## [The task]
Leaving out pictures, output exactly the lines below from the one that has "INTERIEURADVIES (95, 2211)" through the one that has "Nov 21, 2013 (510, 156)", and nothing else.

(Dataset entries)
——

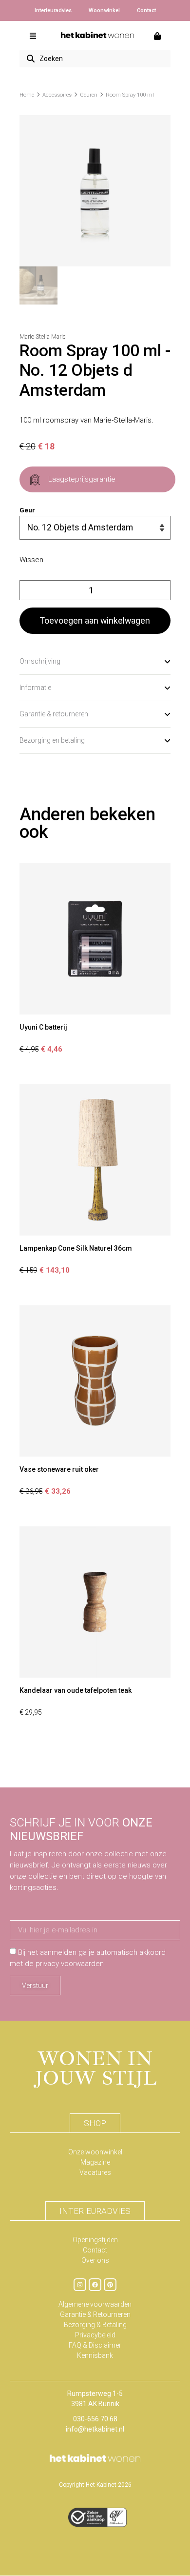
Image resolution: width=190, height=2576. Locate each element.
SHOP (95, 2123)
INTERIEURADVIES (95, 2211)
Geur (27, 510)
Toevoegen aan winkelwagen (95, 620)
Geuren (88, 95)
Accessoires (57, 95)
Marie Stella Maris (42, 337)
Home (26, 95)
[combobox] (95, 58)
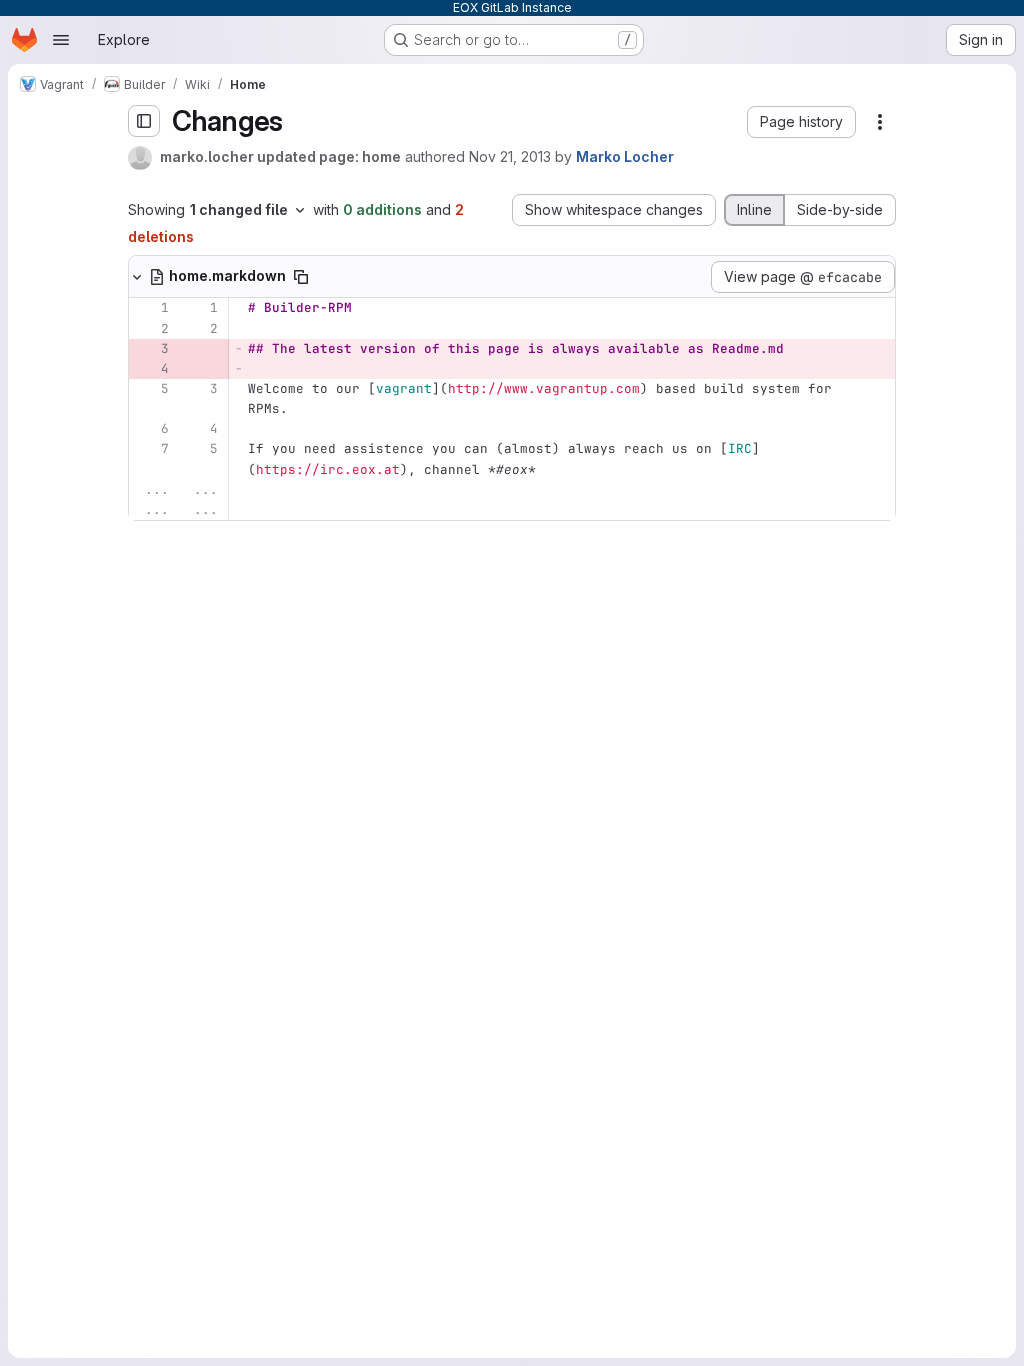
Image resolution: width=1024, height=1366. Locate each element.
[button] (801, 122)
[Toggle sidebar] (144, 121)
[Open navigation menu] (61, 40)
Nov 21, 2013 (510, 156)
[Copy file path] (301, 277)
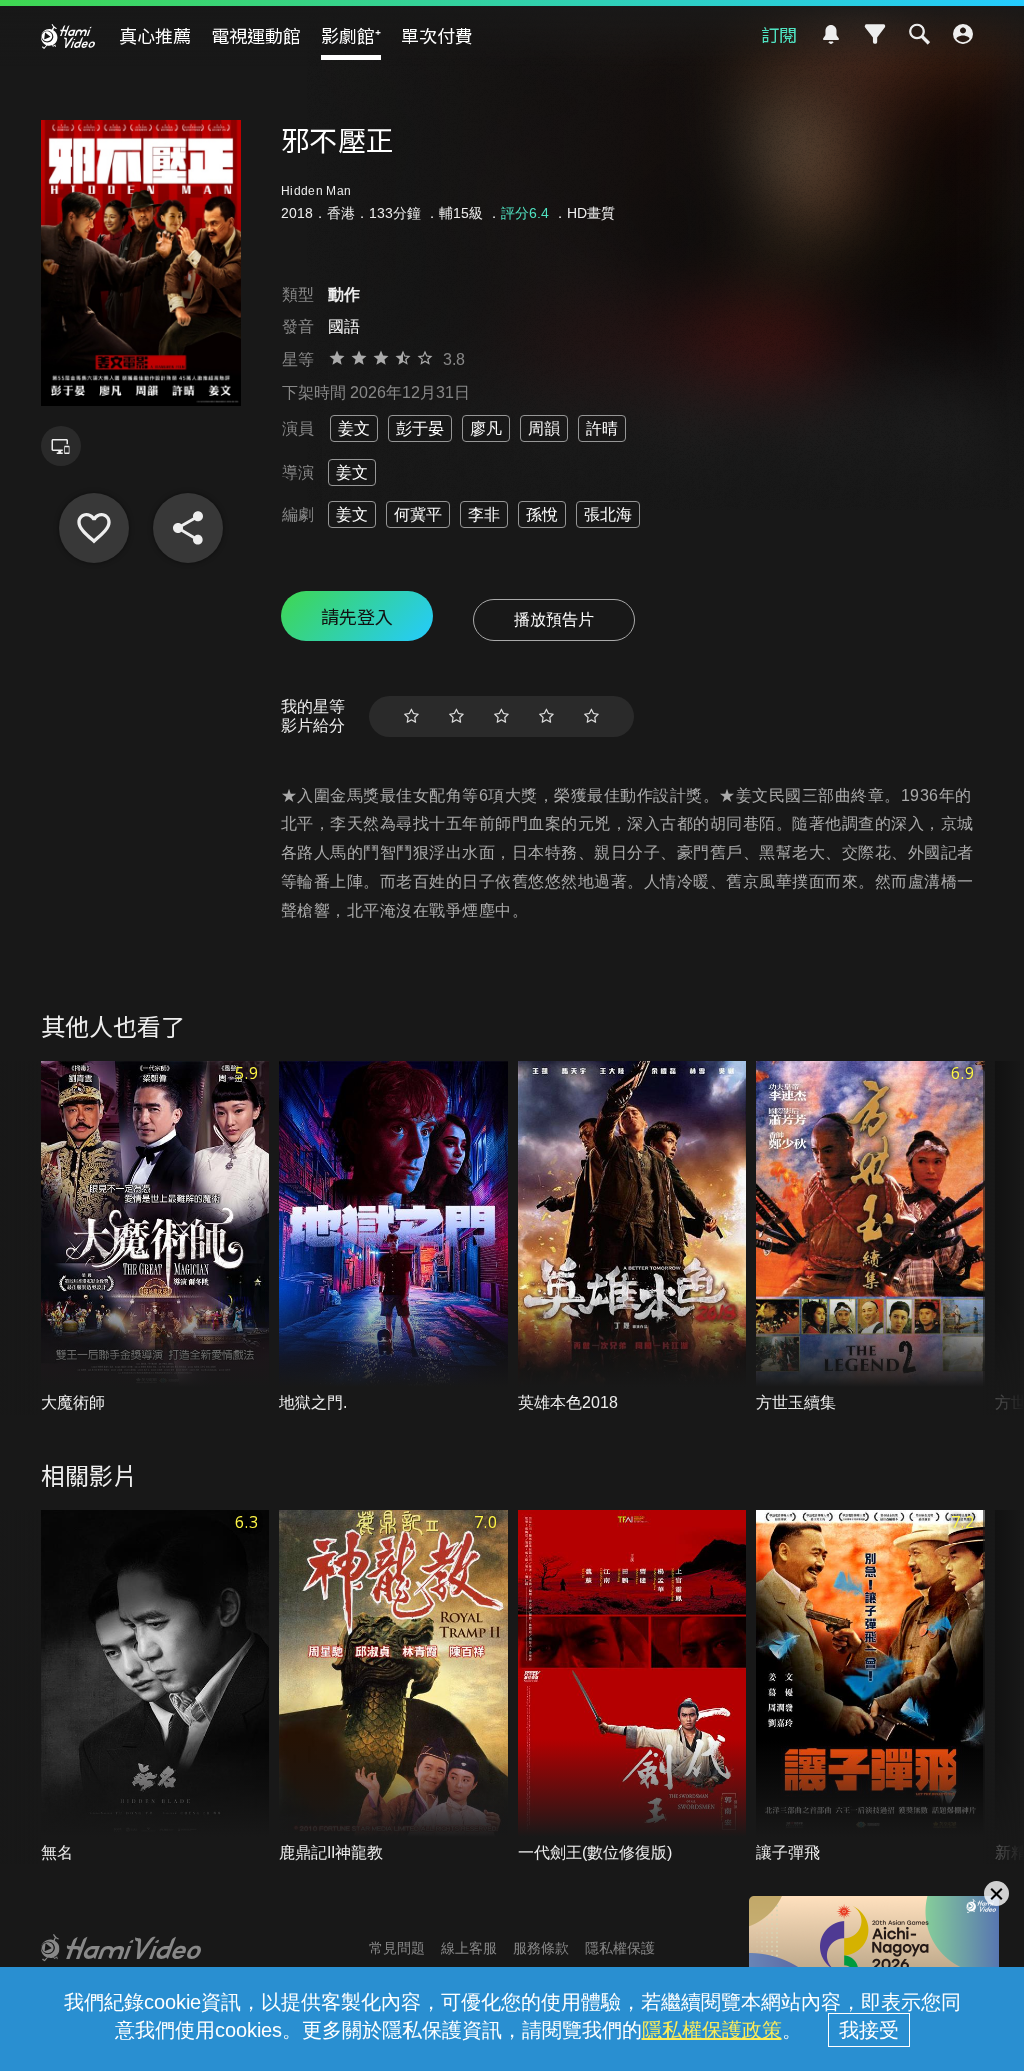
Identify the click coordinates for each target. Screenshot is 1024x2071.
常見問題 (397, 1948)
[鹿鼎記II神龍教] (393, 1687)
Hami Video (68, 36)
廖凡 (486, 428)
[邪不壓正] (94, 528)
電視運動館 (256, 35)
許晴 (602, 428)
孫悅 (542, 514)
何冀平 (418, 514)
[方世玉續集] (870, 1238)
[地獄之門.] (393, 1238)
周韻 (544, 428)
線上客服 (469, 1948)
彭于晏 (420, 428)
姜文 (354, 428)
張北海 (608, 514)
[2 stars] (456, 716)
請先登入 (357, 616)
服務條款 (541, 1948)
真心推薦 (155, 35)
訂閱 (779, 34)
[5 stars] (591, 716)
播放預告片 (554, 619)
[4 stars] (546, 716)
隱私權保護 (620, 1948)
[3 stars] (501, 716)
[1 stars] (411, 716)
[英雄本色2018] (632, 1238)
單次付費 (437, 35)
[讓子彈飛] (870, 1687)
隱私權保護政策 (712, 2030)
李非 (484, 514)
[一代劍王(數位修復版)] (632, 1687)
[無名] (155, 1687)
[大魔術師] (155, 1238)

——

## [Expected answer]
INTERIEURADVIES (95, 2211)
Geur (27, 510)
Toevoegen aan winkelwagen (95, 620)
Geuren (88, 95)
Accessoires (57, 95)
Marie Stella Maris (42, 337)
Home (26, 95)
[combobox] (95, 58)
Image resolution: width=1024, height=1366. Locate each element.
[button] (801, 122)
[Toggle sidebar] (144, 121)
[Open navigation menu] (61, 40)
Nov 21, 2013 (510, 156)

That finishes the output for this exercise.